As more Americans receive their COVID-19 vaccines, many people wonder how being fully vaccinated will change their lives during the pandemic. While experts warn against going hog wild and throwing caution to the wind, they add you will be able to experience new freedoms.
Experts told CNN that no vaccine is 100% effective and immunity is not immediate. According to the Centers for Disease Control and Prevention, it takes one to two weeks after the second dose for a person to be fully vaccinated.
“Given the current limited information on how well the vaccines work in the general population, vaccinated persons should continue to protect themselves and others,” said CDC’s Dr. Sarah Mbaeyi.
According to SF Gate, well-known infectious disease expert Dr. Bob Wachter of the University of California, San Francisco, said that getting two doses of the Pfizer or Moderna COVID-19 vaccine make your chances of getting really sick from the virus “essentially zero.”
But adhering to COVID-19 safety protocols are still recommended.

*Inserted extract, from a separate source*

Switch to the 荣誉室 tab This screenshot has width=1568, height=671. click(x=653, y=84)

“My preference is not to get it [the virus], period,” Wachter added, noting that even if you are vaccinated there is a chance you can get mildly ill or transmit the virus to a vulnerable person.
Dr. Peter Chin-Hong, also at UCSF, said that you still need to be careful in “unregulated environments” such as on public transportation, or in grocery stores.

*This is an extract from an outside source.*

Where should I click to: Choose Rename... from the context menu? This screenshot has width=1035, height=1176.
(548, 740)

However, the experts say that while mask-wearing in those situations is still recommended, you are much safer traveling after getting the vaccine, even removing your mask quickly to grab a drink or a bite to eat on a plane.

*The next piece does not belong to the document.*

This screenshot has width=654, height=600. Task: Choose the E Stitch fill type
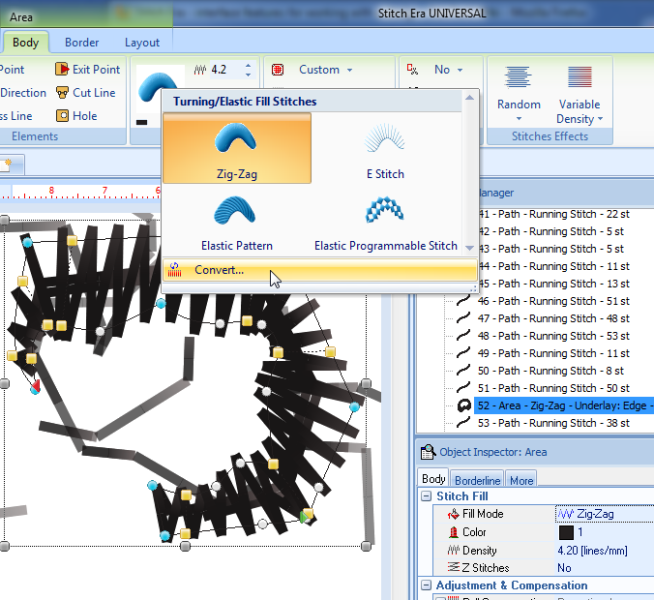click(385, 148)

Chin-Hong said that you can also safely visit elderly parents who have been vaccinated.
“You can give them a hug and have dinner with them,” he told SF Gate. Both Chin-Hong and Wachter said, however, they would decline dining indoors even after getting both shots.
“There’s still a lot of virus around and I’m going to wait until case rates are lower,” said Wachter.
But, the expert adds, that you can safely invite a small group of friends over for dinner if they have also been vaccinated. If they have not, Wachter said he would not take the chance and would join them outdoors only. Chin-Hong agrees, explaining that vaccinated people can still become reinfected or can transit the virus to others.
Both experts say the hosting boisterous birthday parties are a no-no. As the CDC recommends, large gatherings of any kind are discouraged during the pandemic even if you are vaccinated.
“Birthday parties are exciting, and you’d be singing, yelping in joy and having a lot of aerosols in an indoor space,” said Chin-Hong, according to SF Gate. “That would be scary. Keep it outside and social distance and have that extra mask of protection.”